Copy nothing but the lines from the one containing "The height and" through the last line of the records, repeated exactly and without pictures.

--- Given records ---

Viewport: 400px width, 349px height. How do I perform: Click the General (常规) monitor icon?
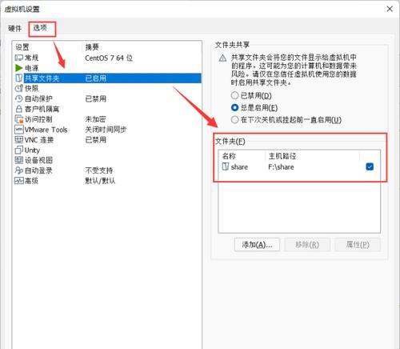[x=18, y=58]
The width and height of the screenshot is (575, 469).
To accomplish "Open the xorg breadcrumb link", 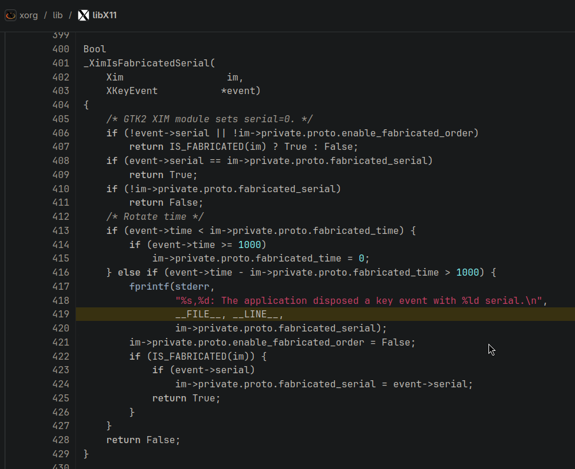I will click(28, 15).
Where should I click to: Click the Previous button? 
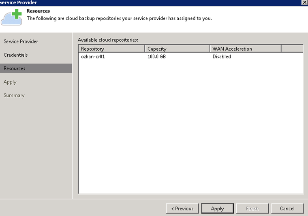(182, 209)
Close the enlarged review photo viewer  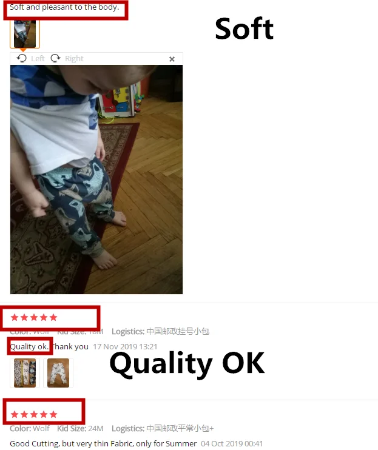point(172,59)
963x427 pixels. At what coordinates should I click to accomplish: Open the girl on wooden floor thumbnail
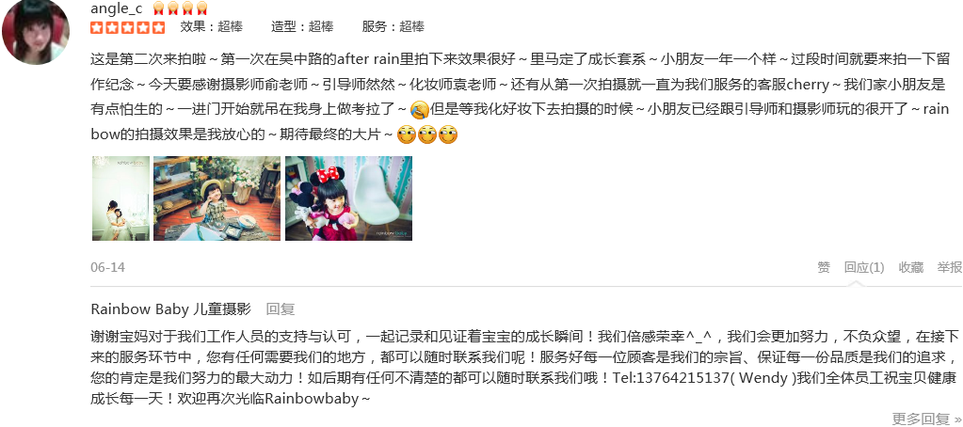[x=217, y=198]

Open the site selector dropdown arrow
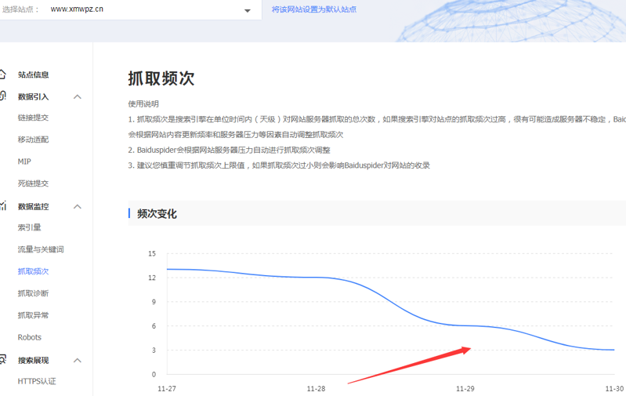(x=248, y=10)
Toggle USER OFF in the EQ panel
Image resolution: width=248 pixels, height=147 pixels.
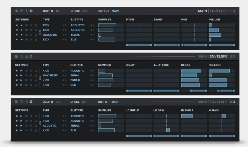[58, 102]
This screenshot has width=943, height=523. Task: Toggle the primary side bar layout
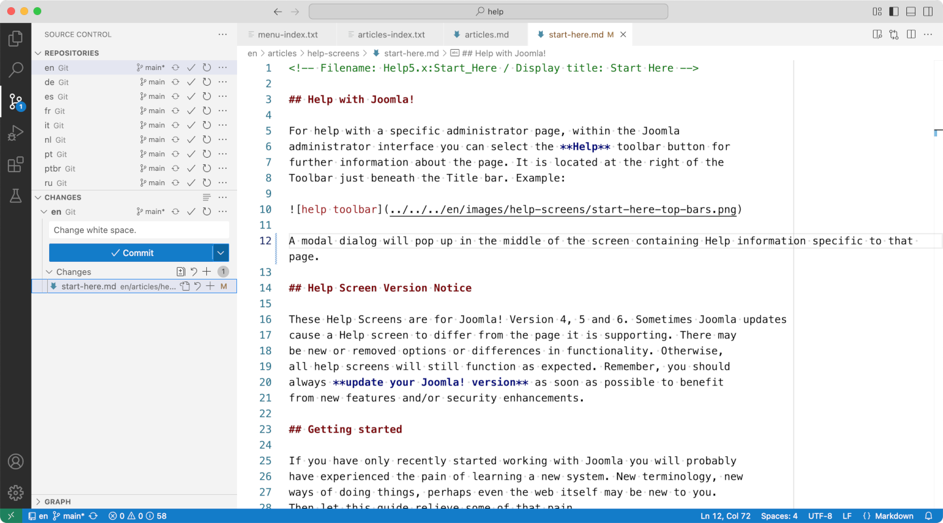point(894,11)
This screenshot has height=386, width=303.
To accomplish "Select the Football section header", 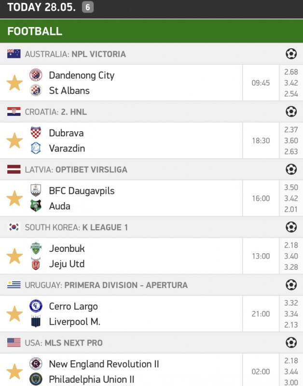I will 35,31.
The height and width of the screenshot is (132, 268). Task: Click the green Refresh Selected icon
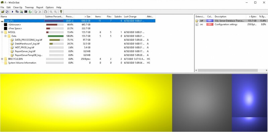[30, 12]
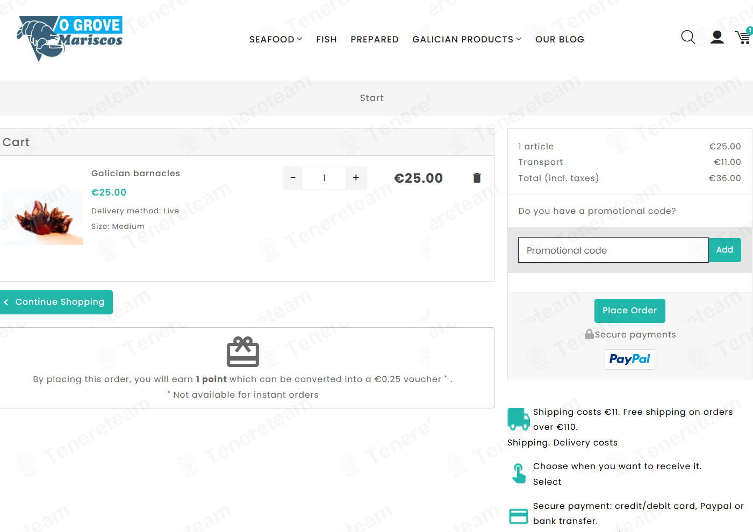Click the Galician barnacles product thumbnail
The width and height of the screenshot is (753, 532).
click(x=43, y=218)
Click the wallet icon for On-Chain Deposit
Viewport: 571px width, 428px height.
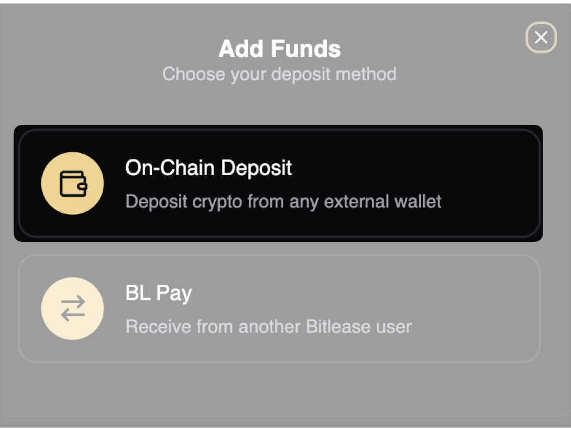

---

* Written solution:
The height and width of the screenshot is (132, 268). Task: Click the green Refresh Selected icon
[30, 12]
Click the Galician barnacles product thumbnail
The width and height of the screenshot is (753, 532).
click(x=43, y=218)
Click the wallet icon for On-Chain Deposit
Viewport: 571px width, 428px height.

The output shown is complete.